Minnesota has some of the most extreme examples of racial and ethnic change -- and changelessness -- in the nation, the U.S. Census Bureau reported Thursday.

The area in and around Alexandria remains whiter than all but three of the nation's several hundred "micropolitan areas," a new Census Bureau invention meant to isolate small but regionally important population centers.

But of that same group, Worthington in the past decade saw the single fastest drop in its white population, accompanied by the fourth-fastest leap in Hispanic residents.

The numbers suggest that a different racial geography is developing across rural Minnesota, as aging whites head north to the lakes and young immigrants flood into, and have children in, other key regional centers in the center and south.

If they weren't attracting minorities, many of Minnesota's 16 micropolitan areas would be seeing outright declines in population.

"It's amazing to see the numbers coming out of school districts like Worthington or Willmar," said Myron Orfield, director of a University of Minnesota research institute that tracks racial change. "And really those places are a lot more integrated than the Twin Cities: They have to get along and share the same facilities, and in a certain sense are even happy to have the new people, while folks here seem more resentful."

The Twin Cities area has multiple times more growth in people of color than all of the cities in the rest of the state combined. But even much smaller numbers in areas unaccustomed to the change can reverberate.

According to the report, the nonwhite population of the St. Cloud metro area went from 7,860, or less than 5 percent of the population, to 16,740, almost 9 percent, between 2000 and 2010.

The census report, "Patterns of Metropolitan and Micropolitan Population Change: 2000 to 2010," singles out two Upper Midwest micropolitan areas, Alexandria (97 percent) and Spirit Lake, Iowa (98 percent), as ranking among the top five whitest of their kind in the United States.

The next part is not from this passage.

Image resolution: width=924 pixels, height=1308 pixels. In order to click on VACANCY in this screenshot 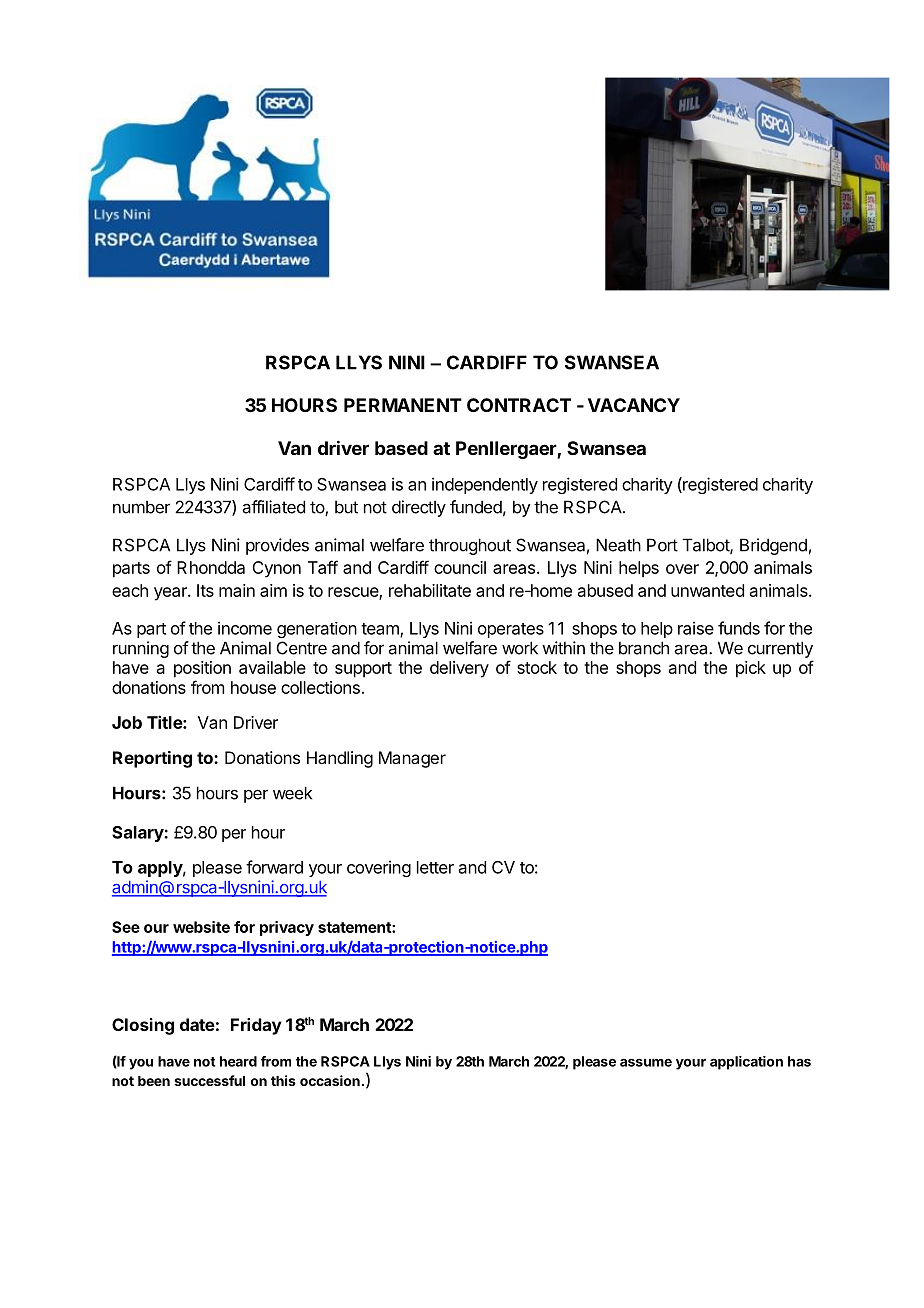, I will do `click(634, 405)`.
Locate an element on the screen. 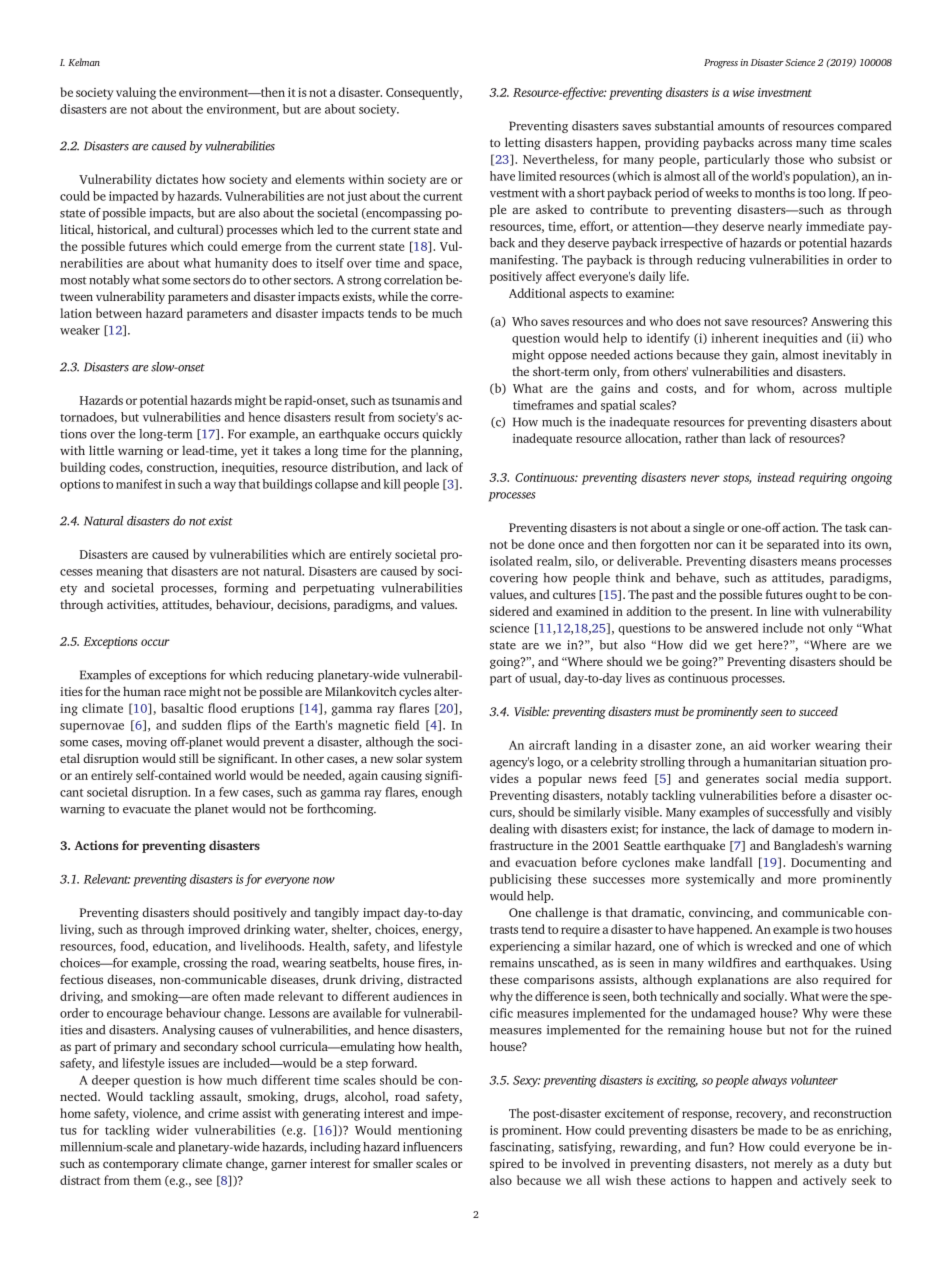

In Alexandria, the city has is working with other groups to encourage more diversity. Karin Tank, city staff liaison to Alexandria's committee on cultural inclusiveness, said the city got involved after reports that "even in the medical community, or engineering positions, companies were recruiting nationally and then having a hard time keeping people [of color] here because they don't feel welcome. They like the community, they appreciate the job, but they don't feel they have a place here so they aren't staying. That's all anecdotal, but that's what we were hearing."

Worthington is singled out in the Census Bureau report for experiencing -- after decades of gradual change -- the largest single drop in its white population, from 83 percent of its total to 67 percent. That's a drop in raw numbers of nearly 3,000 people in a decade, at a time when the overall micropolitan population grew slightly.

At the same time, the number of Hispanics more than doubled, to more than 4,800, the fifth-fastest increase by share of population among the nation's micropolitan areas and the fastest in the Upper Midwest.

Nor is it just Hispanics. Worthington has immigrants from all over the globe, said Lakeyta Potter, integration and youth development coordinator for the local school district.

Although Hispanics are most numerous, she said, "it's Ethiopian, Oromo, Eritrean, Sudanese, folks from Ghana, from Uganda, from Laos, Vietnam, Burma, Thailand," with a Swift meatpacking plant as the main draw.

As a black woman who grew up in southwest Minnesota, in Windom and Worthington, Potter said she doesn't perceive the drop in whites as a form of flight in reaction to the growth in minorities, but rather the combination of aging and departures that are common in farm country.

"Worthington has come a long way with being more open and understanding of many different cultures," she said.